From the entries below, return every line that includes the word "next".

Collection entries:
↓

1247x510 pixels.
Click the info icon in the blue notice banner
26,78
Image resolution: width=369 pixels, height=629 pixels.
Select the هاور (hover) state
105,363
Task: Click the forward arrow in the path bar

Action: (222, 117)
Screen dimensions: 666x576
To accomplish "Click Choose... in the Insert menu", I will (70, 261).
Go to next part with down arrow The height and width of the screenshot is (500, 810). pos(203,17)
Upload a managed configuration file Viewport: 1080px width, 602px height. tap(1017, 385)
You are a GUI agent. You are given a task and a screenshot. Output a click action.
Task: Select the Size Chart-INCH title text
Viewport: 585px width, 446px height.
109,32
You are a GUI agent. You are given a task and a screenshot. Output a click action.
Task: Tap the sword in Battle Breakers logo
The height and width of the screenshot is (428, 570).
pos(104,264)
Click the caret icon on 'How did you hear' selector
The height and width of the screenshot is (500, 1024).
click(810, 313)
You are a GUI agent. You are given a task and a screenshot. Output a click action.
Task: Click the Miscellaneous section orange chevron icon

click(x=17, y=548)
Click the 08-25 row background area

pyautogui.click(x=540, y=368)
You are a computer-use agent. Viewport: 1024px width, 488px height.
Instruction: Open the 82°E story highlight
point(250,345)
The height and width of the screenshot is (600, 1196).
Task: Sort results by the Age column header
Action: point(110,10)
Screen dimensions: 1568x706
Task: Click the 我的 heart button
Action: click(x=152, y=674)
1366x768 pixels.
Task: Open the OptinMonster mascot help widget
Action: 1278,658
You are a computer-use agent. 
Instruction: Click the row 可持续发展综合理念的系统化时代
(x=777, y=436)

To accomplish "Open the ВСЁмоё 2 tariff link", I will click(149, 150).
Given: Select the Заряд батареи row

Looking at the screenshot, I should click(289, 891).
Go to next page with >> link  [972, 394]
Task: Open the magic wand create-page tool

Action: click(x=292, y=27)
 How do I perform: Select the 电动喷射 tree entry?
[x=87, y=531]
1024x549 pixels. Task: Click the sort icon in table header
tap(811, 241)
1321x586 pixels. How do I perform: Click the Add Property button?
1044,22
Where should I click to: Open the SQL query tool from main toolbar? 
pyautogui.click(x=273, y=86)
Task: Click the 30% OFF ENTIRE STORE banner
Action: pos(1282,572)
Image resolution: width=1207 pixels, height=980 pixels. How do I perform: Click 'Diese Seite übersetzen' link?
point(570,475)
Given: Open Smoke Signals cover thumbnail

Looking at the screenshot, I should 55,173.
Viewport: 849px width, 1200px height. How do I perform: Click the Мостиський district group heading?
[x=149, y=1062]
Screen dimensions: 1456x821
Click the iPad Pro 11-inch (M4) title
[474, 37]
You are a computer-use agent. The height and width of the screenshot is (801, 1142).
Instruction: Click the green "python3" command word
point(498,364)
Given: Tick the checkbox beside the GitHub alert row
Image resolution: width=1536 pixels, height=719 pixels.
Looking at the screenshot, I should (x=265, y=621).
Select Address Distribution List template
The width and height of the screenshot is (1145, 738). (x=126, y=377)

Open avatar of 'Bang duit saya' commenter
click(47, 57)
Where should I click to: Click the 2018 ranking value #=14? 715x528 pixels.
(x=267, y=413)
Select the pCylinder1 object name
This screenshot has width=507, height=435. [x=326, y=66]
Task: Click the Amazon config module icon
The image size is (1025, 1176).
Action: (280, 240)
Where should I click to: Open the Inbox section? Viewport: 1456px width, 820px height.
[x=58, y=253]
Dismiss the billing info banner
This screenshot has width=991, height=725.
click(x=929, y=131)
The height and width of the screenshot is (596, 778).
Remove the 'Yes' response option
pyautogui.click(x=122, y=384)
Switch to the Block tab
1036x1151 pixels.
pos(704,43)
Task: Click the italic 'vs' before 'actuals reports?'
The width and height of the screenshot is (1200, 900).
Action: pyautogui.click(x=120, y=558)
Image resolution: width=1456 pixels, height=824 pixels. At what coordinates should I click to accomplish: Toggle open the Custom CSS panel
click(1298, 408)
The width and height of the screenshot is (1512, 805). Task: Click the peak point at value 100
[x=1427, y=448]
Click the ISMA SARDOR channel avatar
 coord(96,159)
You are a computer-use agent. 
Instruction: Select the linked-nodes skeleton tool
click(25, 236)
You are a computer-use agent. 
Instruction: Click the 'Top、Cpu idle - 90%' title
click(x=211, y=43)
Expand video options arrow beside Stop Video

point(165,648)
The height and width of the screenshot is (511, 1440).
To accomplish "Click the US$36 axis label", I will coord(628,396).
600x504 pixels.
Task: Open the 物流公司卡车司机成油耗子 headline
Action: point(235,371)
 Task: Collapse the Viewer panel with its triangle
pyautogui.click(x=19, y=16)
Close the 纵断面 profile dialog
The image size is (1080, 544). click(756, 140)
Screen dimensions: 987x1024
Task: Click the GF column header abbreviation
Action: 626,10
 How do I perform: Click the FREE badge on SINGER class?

↑

> **Written response**:
Go to next part with down arrow The height and width of the screenshot is (500, 810). pos(203,17)
Go to next page with >> link  [972, 394]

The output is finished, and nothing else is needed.